Tobacconist Figure: Indian

Date1875-1900
Attributed to William Demuth and Company
Mediumcast zinc, paint
DimensionsOverall: 64 3/8 x 24 5/8 x 19 1/4in. (163.5 x 62.5 x 48.9cm) Other (Base alone): 9 x 19 1/2 x 19 1/2in. (22.9 x 49.5 x 49.5cm)
Credit LineAcquisition funded by Winthrop Rockefeller
Object number1956.805.1
DescriptionA full-length, freestanding, slightly less than life-size, painted, hollow metal casting of a female figure shown in the round and wearing Indian attire, fixed on a trapezoidal platform. Her proper R arm is raised, palm forward, as though in salute. Her proper L arm is bent at the elbow and, along her forearm, she supports various bundles of tobacco. A long red, cape lined in a gold color hangs down her back; it is supported by an ornamental chain fastened around her neck. The red side of the cape is slightly textured. (Is it meant to suggest a blanket?). The cape hangs to the ground.
She wears large, flat, gold colored earrings and a gold bracelet on each wrist. Other ornaments, including a medallion, are hung around her neck. She wears a red, short-sleeved top (the sleeves being "slashed" to reveal an interior gold color) and a short (above the knee) length fringed skirt with a red belt that is pointed in front; two tiers of feathers (the upper row green, the lower brown) hang from the belt and over the top of the skirt. A gold band with three points on it circles her head. Her legs appear to be bare. Her high-top footware resembles shoes more than moccasins, although scoring along the lower edges of the vamps suggests puckers of leather. The shoes or moccasins are red and green with gold toes.
The subject gazes into the distance, her head turned slightly towards the viewer's left. Short eyelashes are painted on. Her black hair falls loose down her back. Her fingernails are a grayish-silver color.
The casting captures the outlines of what may have been a "fabrication hole" in the top center of her head, i.e., a hole in the wooden prototype into which a metal rod was fixed for ease in handling and turning the carving in production.
The back of the casting has a 1/2-inch diameter hole below center.
Label TextWeathering took a toll on wooden carvings that were used outside. Accordingly, about 1868, William Demuth (1835-1911) approached Morris J. Seelig (1809-?), a fellow German immigrant who operated a Brooklyn foundry, proposing that Seelig cast several Demuth figures in zinc. By 1869, Demuth was marketing several of these innovative cast metal figures, which were indeed more durable than their wooden corollaries.
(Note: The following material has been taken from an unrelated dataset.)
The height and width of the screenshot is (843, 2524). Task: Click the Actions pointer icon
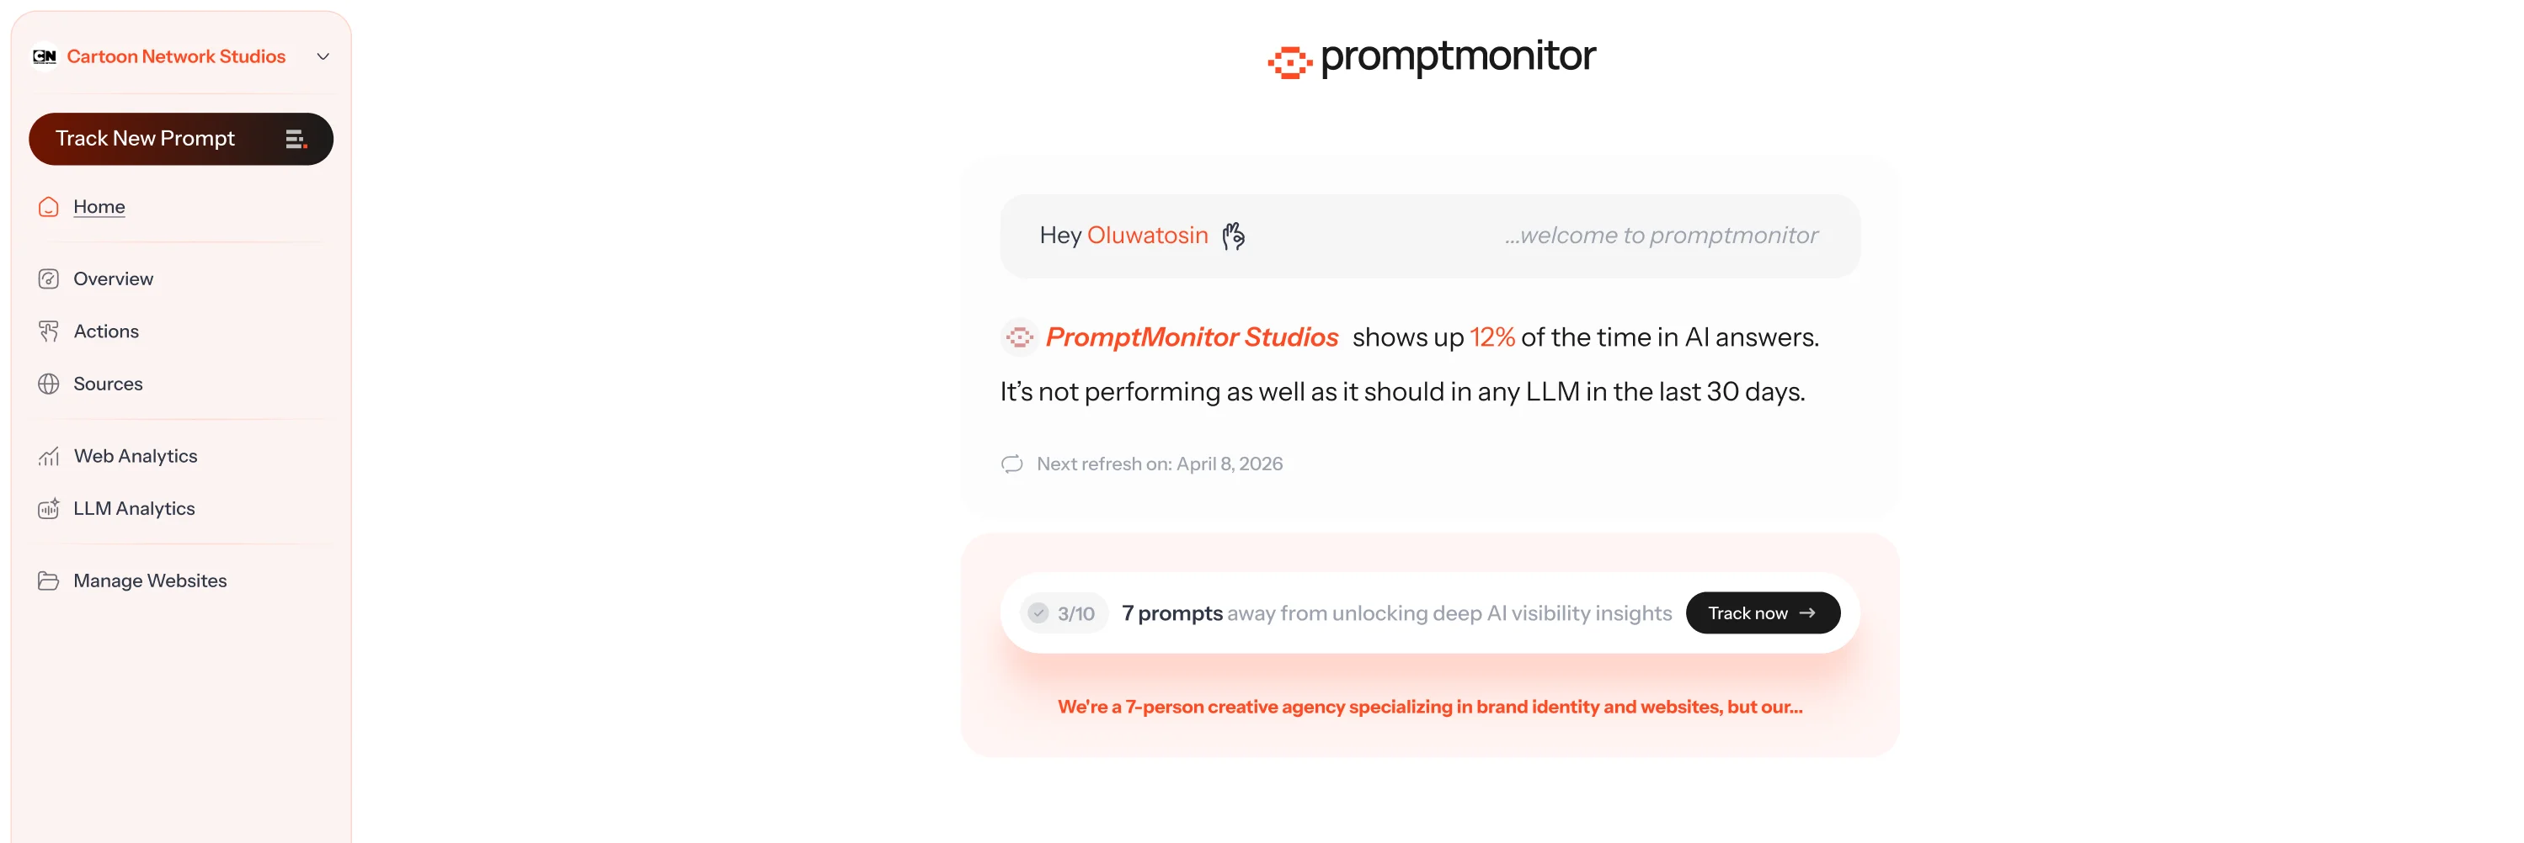click(x=48, y=332)
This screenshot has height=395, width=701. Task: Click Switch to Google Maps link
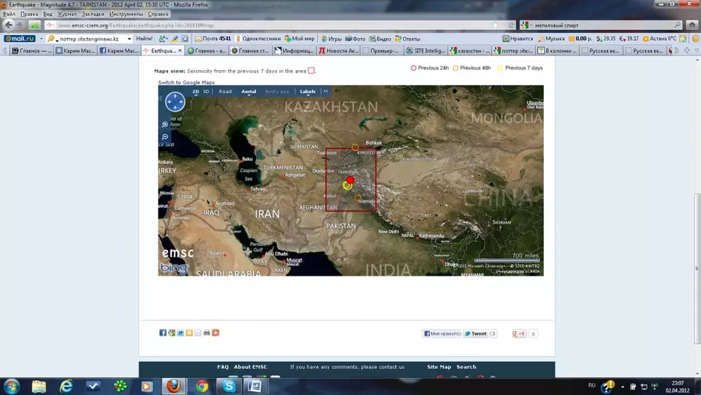point(186,82)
Demuth was proud to have been the first in the country to offer them, and he touted them heavily, showing more than twice as many cast zinc as wooden figures in his 1875 catalogue and advertising additional models via broadsides.
This painted cast zinc tobacconist figure was one of several versions derived from the same basic mold. Listed as "Squaw No. 61" in Demuth's 1875 catalogue, the original cost was $65. One variation included a papoose.
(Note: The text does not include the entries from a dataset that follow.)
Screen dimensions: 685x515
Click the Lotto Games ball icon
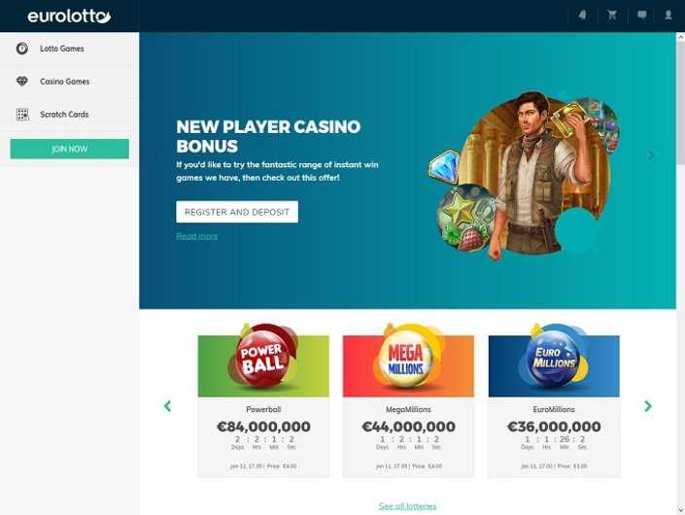[x=21, y=48]
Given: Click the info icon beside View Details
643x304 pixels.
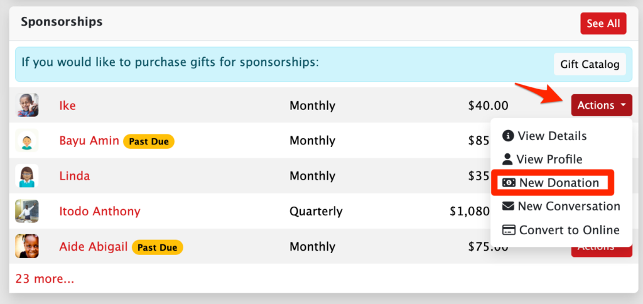Looking at the screenshot, I should point(508,136).
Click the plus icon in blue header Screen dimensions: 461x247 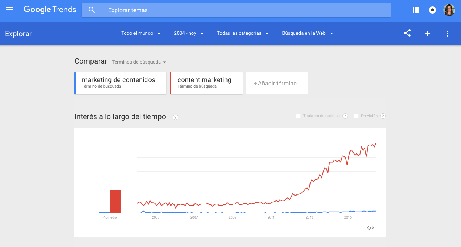click(428, 34)
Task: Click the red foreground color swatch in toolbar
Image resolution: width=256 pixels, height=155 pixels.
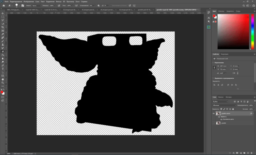Action: coord(2,92)
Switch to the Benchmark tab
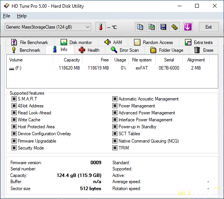Viewport: 224px width, 199px height. point(26,50)
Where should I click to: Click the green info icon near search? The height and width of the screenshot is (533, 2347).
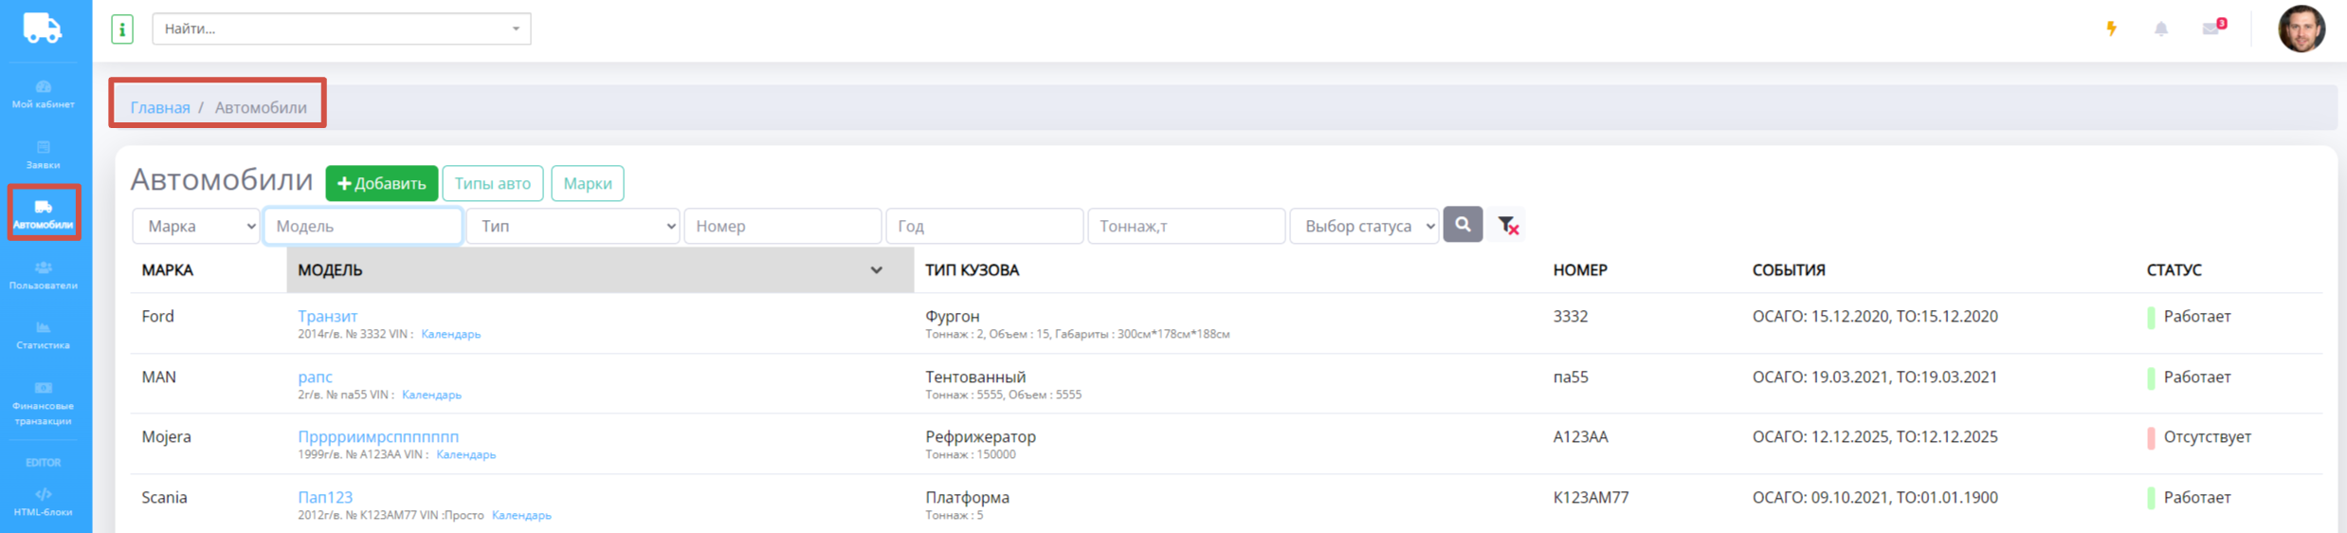(122, 29)
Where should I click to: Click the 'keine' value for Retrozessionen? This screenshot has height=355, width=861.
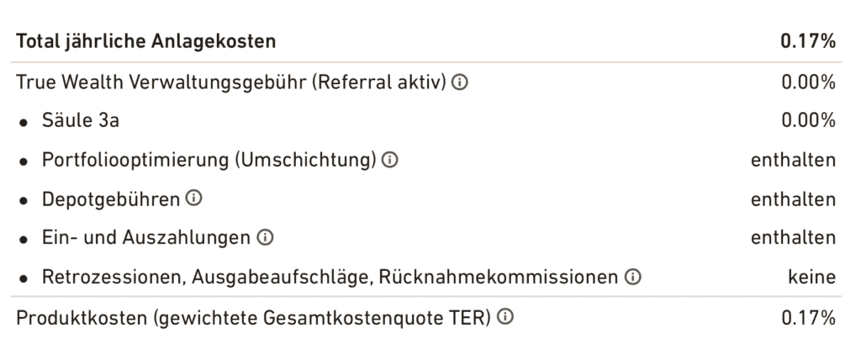coord(811,277)
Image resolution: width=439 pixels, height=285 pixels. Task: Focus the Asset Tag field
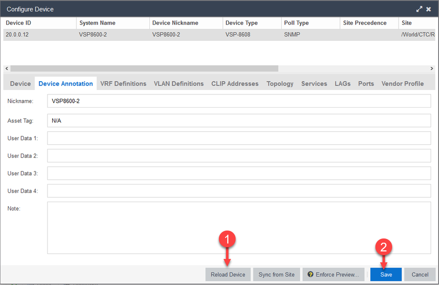pyautogui.click(x=239, y=121)
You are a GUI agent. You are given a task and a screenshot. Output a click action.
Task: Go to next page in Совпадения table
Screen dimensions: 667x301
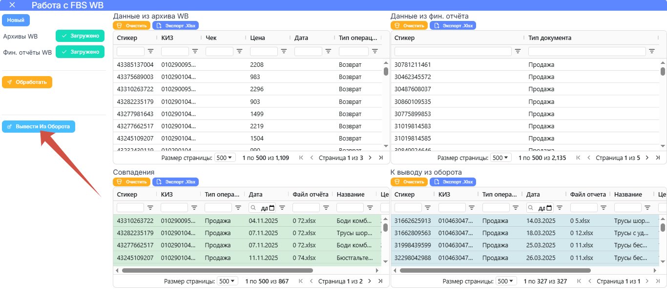[x=369, y=281]
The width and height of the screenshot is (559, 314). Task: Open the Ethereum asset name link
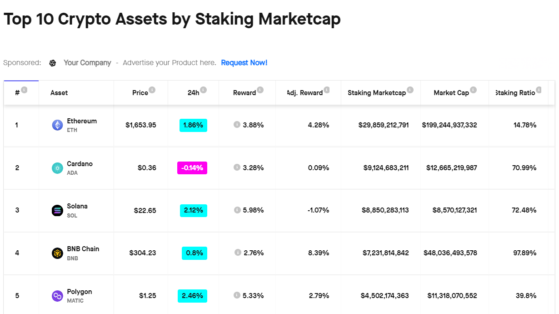(x=82, y=121)
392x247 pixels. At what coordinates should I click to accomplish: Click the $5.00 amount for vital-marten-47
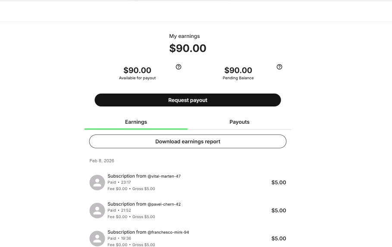[279, 182]
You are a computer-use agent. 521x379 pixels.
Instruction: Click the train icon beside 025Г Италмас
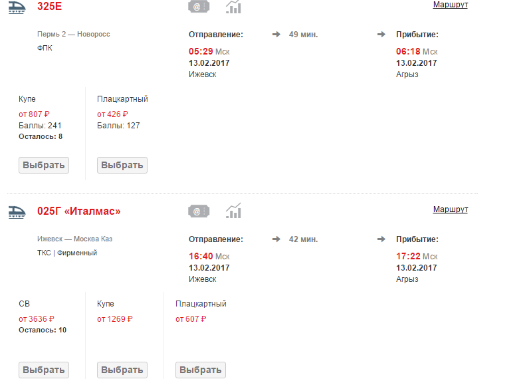point(16,211)
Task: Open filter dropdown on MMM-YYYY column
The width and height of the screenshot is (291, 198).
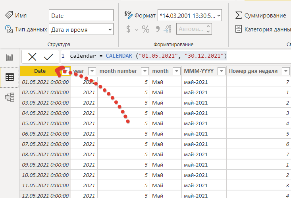Action: [x=222, y=71]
ProvenanceProbably Anthony W. Pendergast (see n. 1 below); to Rudolf Frederick Haffenreffer, Jr. (1874-1954), Bristol, RI; on 10 October 1956, sold at Parke-Bernet Galleries, Inc., New York, NY; purchased at the foregoing auction by The Old Print Shop, New York, NY, acting as agent for CWF.

n. 1: Ownership prior to Haffenreffer is undocumented. However, Fried ("Bilbliography"), p. 238, states that "most" of the Haffenreffer figures sold by Parke-Bernet in 1956 were "once part of the collection of Anthony J. [sic] Pendergast." Also, Krech ("Bibliography"), p. 115, states that Haffenreffer tended to buy entire collections at a time.